Among other works that he projected was an Historical Account of Greece, and with that end in view he collected a large amount of material, including drawings by Turner, Girtin and other artists, but death interfered before he could carry out his intention.
It would be interesting to learn what became of that collection after his death, in all probability it was broken up and dispersed at the sale of his effects by Messrs Sotheby in the November immediately following his decease, and the items were no doubt scattered in every direction.
The subject of this brief sketch died from an attack of brain fever on July 23rd 1816, when only 49 years of age, whist on a visit to an uncle who resided at Rocky Hill [*Maidstone*], and the only notice of his death which I can find in the local press of that period is the following which appeared in the Maidstone Journal of July 30th, “On Tuesday last, at the residence of his uncle, Rocky Hill Maidstone, aged 49, William Alexander Esq., of the British Museum, F.S.A”.
Boxley Church, 1902-1930 (MMPR-BOXLEY-029)
He was buried in Boxley Churchyard on Saturday July 30th, and a little later a table was affixed to the wall inside the church, where I believe it still remains. (South Wall – West side of porch doorway).
[*The memorial table inside the church reads: “Near this place lies the remains of William Alexander F.S.A. One of the Librarians of the British Museum. He accompanied the embassy to China in 1792 and by the power of his pencil introduced into Europe a better knowledge of the habits and manners of China than had been before attained”*].
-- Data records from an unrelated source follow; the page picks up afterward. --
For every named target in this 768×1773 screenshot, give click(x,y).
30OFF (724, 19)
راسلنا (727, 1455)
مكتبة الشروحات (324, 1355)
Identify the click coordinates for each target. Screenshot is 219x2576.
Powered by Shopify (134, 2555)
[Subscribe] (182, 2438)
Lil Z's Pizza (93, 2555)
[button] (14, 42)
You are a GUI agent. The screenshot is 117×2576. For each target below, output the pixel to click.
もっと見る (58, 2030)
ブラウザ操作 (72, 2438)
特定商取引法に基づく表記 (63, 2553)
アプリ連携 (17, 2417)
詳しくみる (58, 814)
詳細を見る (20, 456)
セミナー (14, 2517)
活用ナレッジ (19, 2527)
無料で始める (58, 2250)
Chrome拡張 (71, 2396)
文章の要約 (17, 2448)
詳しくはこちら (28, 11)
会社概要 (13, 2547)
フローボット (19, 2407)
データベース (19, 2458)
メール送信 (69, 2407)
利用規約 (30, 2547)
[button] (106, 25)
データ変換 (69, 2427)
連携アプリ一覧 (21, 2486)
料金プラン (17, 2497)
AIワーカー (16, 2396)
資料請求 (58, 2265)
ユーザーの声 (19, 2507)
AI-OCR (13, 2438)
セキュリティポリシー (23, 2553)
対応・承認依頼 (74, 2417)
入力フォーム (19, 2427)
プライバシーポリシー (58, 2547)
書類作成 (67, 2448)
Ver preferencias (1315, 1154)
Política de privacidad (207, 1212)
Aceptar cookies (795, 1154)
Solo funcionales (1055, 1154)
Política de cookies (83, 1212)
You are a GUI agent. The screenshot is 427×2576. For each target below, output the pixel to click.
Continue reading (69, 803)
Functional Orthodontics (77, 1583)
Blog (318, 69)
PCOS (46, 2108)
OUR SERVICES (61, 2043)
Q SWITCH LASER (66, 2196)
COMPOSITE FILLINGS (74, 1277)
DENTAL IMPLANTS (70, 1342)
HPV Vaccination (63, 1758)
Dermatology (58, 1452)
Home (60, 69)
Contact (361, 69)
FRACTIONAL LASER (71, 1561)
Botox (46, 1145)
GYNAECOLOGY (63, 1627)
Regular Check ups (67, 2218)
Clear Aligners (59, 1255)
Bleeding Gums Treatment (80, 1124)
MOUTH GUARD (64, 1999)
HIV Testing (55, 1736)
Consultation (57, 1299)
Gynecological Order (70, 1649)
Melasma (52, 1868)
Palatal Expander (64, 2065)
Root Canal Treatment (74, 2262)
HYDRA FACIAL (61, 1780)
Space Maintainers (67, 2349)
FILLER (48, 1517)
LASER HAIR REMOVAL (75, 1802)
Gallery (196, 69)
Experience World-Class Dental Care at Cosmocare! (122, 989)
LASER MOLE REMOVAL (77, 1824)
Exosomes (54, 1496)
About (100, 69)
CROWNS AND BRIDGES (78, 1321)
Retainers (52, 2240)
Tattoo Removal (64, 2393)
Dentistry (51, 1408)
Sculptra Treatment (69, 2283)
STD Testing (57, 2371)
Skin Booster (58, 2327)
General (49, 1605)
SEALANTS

His brother James was also a draughtsman of considerable skill, especially in pen and ink work, as some examples which have recently come into our possession from across the Atlantic testify.
Mary Queen of Scots by James Alexander, 1805, Watercolour (MNEMG 1954.12.A)
Back to the present day – now in the 21st century, William Alexander’s artworks from the Embassy visit to China continue to draw a particularly vivid picture of how China and the Chinese must have appeared to the late 18th century members of the visit, and even to Allchin who was curating the museum collection in the early 20th century. The museum holds over 20 large colour-wash drawings from Alexander’s visit to China, representing his polished style depicting the scenery, peoples and costumes of China. In addition to the Chinese views, the museum also holds around 40 works of his British views and landmarks. As a draughtsman Alexander occupied a high position, his works being distinguished by great refinement and truthfulness. He was also an excellent engraver, and the British Museum has a large collection of artworks by him, a sign of the distinction with which he is/was viewed.